In 1923, after a brief romance with the artist Jean Cocteau, Marie-Laure Bischoffsheim married Charles, Vicomte de Noailles (26 September 1891 – 28 April 1981). He was a son of François Joseph Eugène Napoléon de Noailles and the grandson of Antonin-Just-Léon-Marie de Noailles. His older brother was the 6th Duc de Mouchy, father of Philippe François Armand Marie de Noailles, himself a cadet of the French ducal house of Noailles. Together, the couple had two daughters:
- Laure Madeleine Thérèse Marie de Noailles, later known as Madame Bertrand de La Haye Jousselin (1924–1979);
- Nathalie Valentine Marie de Noailles, who married Alessandro Perrone (1927–2004).

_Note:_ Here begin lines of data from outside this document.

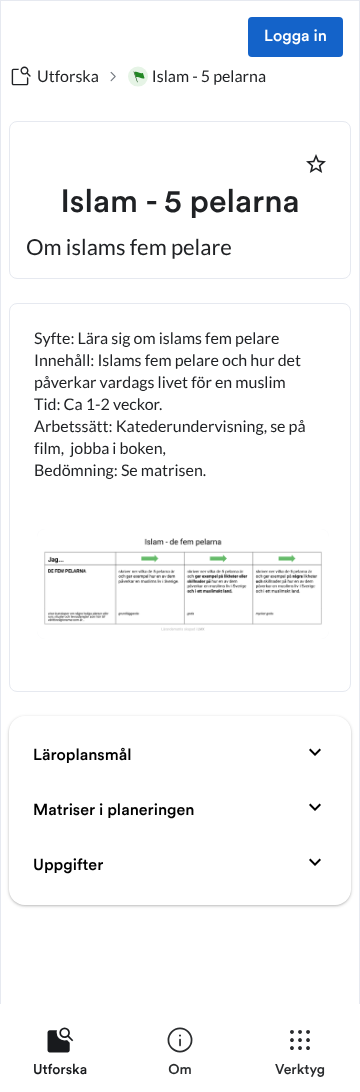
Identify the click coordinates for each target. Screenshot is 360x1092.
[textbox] (180, 497)
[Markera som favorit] (316, 164)
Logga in (295, 37)
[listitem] (60, 1056)
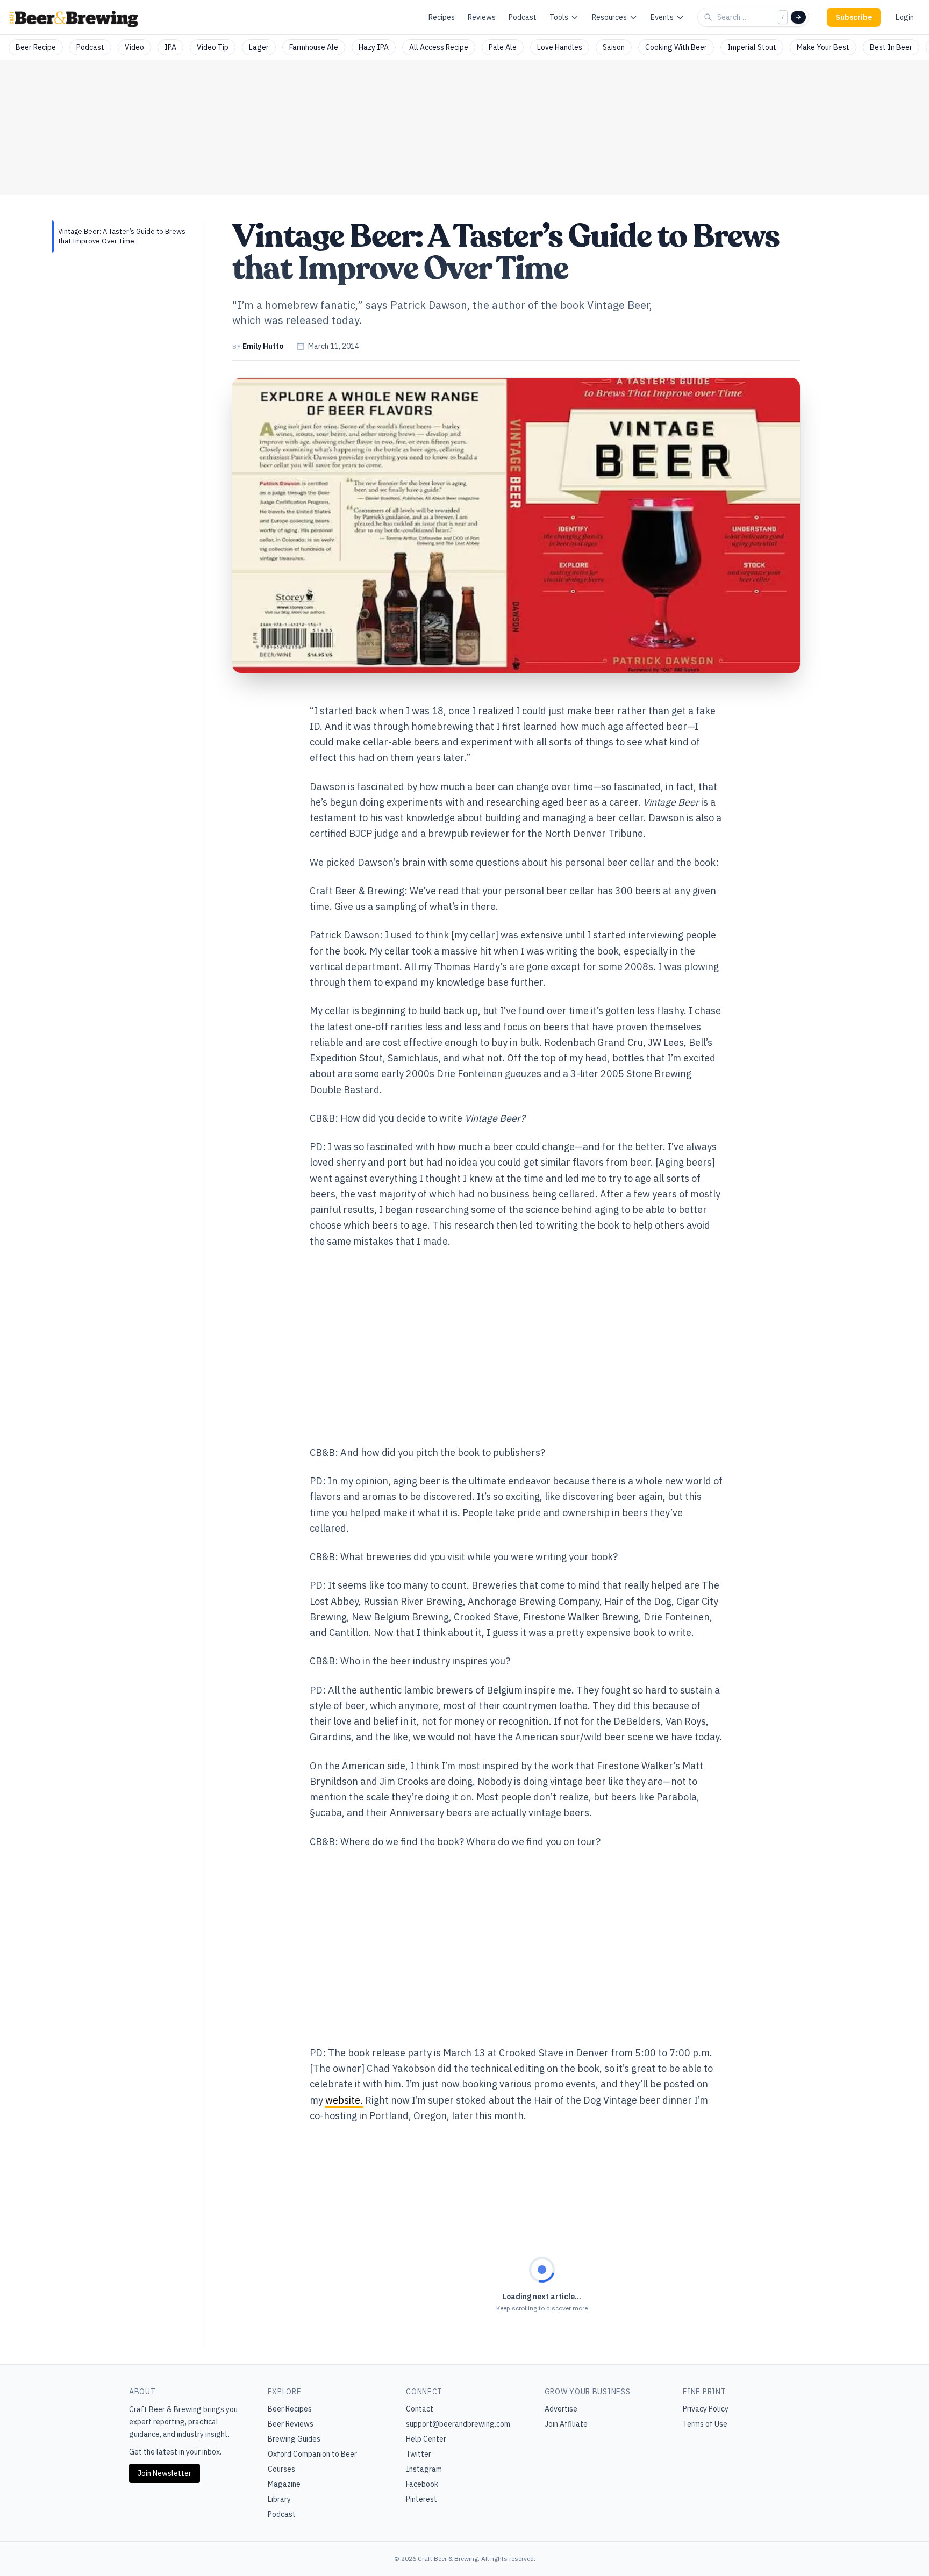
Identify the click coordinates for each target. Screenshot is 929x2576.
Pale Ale (503, 47)
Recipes (441, 17)
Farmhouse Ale (313, 47)
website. (344, 2100)
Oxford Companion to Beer (312, 2454)
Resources (609, 17)
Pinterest (421, 2499)
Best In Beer (891, 47)
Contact (419, 2409)
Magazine (284, 2484)
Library (279, 2499)
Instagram (424, 2469)
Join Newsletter (164, 2473)
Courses (281, 2469)
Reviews (482, 17)
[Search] (798, 17)
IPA (170, 47)
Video (134, 47)
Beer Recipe (36, 47)
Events (662, 17)
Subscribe (853, 17)
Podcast (523, 17)
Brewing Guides (294, 2439)
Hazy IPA (374, 47)
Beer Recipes (290, 2409)
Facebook (422, 2484)
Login (905, 17)
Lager (259, 47)
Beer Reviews (290, 2424)
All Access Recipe (438, 47)
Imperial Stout (751, 47)
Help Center (426, 2439)
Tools (558, 17)
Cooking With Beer (676, 47)
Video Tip (212, 47)
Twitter (418, 2454)
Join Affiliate (566, 2424)
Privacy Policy (705, 2409)
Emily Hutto (262, 346)
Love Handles (559, 47)
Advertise (561, 2409)
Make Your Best (823, 47)
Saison (614, 47)
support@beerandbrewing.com (458, 2424)
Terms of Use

Marie-Laure de Noailles and her husband moved to the fabled hôtel particulier at 11 Place des États-Unis in Paris, which was built by her grandfather, Bischoffsheim. Its interiors, which were redecorated in the 1920s by French minimalist designer Jean-Michel Frank, vanished in the 1980s, due to a subsequent owner's redecoration and remodeling. In 1936, she acquired Wolfgang Paalen´s object Chaise envahie de Lierre in André Breton´s Galerie Gradiva and decorated her bathroom with it. Today, the interiors have been renovated by Philippe Starck and house the Musée Baccarat and the headquarters of Baccarat, the crystal company.

In the 1920s, the Noailles built the Villa Noailles near Hyères. She had an affair with the young Igor Markevitch. In the 1950s, she had a long-term affair with the surrealist painter Óscar Domínguez.

Her portrait was painted by Salvador Dalí in an surrealist style c. 1932.